Bruno the buffalo stands bold and protective, his gilded eyes a-twinkle in the desert sunlight like a proud guardian aloft on his rooftop perch. Below at the highway’s edge, his brother Emilio – a famously beloved tailless horse – also stands like a sentry, with his dazzling coat of cerulean blue.
Each are painted in the delicate Oaxaca folk art style of the Mexican Alebrije. They beckon passersbys, as if daring motorists not to stop and make them social media famous with the click of a photo.
These iconic sculptures are part of the inherited landmark features of the town’s newly opened restaurant, Spaghetti Western.
Painted by local artist and muralist, Emily Tayman, and as commissioned by restaurateurs Jasmine and Lorenzo Tommaso, these sculptures have become part of Morongo Valley lore as the unofficial gateway greeters to this otherwise quiet and charming, growing town.
The interior of the large landmark building, warm and cozy with remnants of the theatrically western-styled saloon and brothel decor from its famous former life as “Willie Boy’s” roadhouse tavern, as well as its original incarnation as a casino built by mobster Al Capone, now also features a new stage with a back wall – a stylized and striking painted desert, also by Tayman.
The scenic wall mural changes color at the whim and fancy of the stage’s lighting, as a natural desert landscape would when the day’s light awakens the skyline at dawn, looms overhead at high noon, or coolly dims into dusk.

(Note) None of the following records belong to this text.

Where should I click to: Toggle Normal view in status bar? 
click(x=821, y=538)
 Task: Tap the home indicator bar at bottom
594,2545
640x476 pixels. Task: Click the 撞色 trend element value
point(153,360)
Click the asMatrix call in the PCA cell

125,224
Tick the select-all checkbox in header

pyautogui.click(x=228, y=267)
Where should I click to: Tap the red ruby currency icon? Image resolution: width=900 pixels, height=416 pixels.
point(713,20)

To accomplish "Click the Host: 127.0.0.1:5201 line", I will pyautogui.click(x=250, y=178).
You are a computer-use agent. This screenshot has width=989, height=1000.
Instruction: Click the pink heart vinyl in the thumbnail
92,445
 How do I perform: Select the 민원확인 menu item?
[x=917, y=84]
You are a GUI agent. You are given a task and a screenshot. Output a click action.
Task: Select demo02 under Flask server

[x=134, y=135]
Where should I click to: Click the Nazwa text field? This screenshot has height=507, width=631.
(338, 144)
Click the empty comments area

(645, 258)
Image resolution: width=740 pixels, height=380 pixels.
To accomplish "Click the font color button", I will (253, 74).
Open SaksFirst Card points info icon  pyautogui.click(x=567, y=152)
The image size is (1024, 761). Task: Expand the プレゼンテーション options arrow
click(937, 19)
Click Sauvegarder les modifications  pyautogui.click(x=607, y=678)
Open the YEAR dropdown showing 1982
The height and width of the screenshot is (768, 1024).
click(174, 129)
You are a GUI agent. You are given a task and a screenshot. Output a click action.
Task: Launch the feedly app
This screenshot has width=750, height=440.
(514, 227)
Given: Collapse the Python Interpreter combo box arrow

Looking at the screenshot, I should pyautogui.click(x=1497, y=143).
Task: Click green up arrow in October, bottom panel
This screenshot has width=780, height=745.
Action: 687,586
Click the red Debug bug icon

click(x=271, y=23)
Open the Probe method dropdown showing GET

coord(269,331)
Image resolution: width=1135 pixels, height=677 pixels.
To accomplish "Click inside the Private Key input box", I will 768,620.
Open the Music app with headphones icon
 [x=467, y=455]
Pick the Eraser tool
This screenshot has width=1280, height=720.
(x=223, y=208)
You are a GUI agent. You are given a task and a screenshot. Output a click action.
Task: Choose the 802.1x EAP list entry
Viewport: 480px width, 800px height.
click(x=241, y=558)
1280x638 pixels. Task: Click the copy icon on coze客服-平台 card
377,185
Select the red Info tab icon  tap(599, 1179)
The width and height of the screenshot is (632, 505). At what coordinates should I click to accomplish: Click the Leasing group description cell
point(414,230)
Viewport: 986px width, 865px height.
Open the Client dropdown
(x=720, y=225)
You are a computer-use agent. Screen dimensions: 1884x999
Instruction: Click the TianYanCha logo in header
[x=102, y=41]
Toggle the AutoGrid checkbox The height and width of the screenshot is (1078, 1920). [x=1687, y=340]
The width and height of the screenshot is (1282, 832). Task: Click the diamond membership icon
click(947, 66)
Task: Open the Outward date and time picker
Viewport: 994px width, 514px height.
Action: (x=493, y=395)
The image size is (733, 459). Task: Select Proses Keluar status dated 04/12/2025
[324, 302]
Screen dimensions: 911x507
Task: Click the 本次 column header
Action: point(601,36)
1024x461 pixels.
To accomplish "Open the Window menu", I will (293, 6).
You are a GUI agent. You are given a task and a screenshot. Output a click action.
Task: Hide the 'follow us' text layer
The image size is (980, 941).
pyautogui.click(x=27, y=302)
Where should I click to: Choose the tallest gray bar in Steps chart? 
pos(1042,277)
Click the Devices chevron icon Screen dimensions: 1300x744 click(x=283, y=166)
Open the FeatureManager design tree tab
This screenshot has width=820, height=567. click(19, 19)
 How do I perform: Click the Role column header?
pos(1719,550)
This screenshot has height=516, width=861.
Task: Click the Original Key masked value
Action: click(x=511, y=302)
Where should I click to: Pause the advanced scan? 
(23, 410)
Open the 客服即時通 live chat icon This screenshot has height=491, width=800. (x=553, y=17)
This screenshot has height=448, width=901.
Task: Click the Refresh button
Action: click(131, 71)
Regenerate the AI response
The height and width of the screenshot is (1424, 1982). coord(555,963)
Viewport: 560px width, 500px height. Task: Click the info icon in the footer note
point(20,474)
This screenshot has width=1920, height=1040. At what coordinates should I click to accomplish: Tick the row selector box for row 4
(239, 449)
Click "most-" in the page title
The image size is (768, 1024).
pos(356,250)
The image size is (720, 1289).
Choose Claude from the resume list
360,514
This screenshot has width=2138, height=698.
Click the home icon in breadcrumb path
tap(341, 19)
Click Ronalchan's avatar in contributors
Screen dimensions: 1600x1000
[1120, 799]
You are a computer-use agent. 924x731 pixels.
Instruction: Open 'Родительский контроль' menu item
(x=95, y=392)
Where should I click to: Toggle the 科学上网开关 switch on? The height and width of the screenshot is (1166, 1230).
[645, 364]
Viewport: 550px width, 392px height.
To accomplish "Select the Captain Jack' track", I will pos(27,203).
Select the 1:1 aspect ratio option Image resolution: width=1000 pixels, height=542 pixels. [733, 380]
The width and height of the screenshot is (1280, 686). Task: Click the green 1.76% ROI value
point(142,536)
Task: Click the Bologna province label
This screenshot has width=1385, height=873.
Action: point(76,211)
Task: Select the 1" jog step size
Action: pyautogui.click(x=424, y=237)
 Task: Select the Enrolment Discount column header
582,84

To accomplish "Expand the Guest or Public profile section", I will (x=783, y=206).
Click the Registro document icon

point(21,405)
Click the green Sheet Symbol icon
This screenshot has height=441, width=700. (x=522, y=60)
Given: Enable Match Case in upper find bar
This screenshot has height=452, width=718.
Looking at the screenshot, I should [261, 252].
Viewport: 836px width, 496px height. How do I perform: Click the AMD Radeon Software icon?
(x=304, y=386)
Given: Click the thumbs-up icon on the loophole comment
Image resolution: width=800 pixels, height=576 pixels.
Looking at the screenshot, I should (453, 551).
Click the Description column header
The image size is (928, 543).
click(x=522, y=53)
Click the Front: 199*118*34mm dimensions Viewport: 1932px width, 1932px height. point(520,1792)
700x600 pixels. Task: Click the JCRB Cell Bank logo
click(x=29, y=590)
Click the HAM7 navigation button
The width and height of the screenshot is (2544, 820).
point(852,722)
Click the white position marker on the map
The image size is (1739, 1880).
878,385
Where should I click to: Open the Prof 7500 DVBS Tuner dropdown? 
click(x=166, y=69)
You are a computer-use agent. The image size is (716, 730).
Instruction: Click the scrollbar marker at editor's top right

A muralist for 10 years, a painter since she was 14, and a sometime participant as a live artist at the Joshua Tree Music Festival, in September of this year Tayman was introduced the Tommasos by another local artist and mutual friend. Although the project had a modest budget, Tayman said she “had to take it on.”
“Robert Warner, who is a local friend of mine and leather maker who lives in Yucca Valley introduced us,” she said “They were just such lovely human beings. I couldn’t resist the opportunity.”
Working internationally as well as domestically, Tayman says she has painted approximately 220 murals in about 17 different U.S. states, in the Sayulita, Puerto Vallarta, and Sea of Cortez areas in Mexico, and an island in Thailand, she said she can make as much as $17,000 a project. But such projects can be daunting, requiring months of planning and patience with other governmental red tape. The rewards to working smaller budget projects she said can often include more artistic freedom and more timely payments for a job done.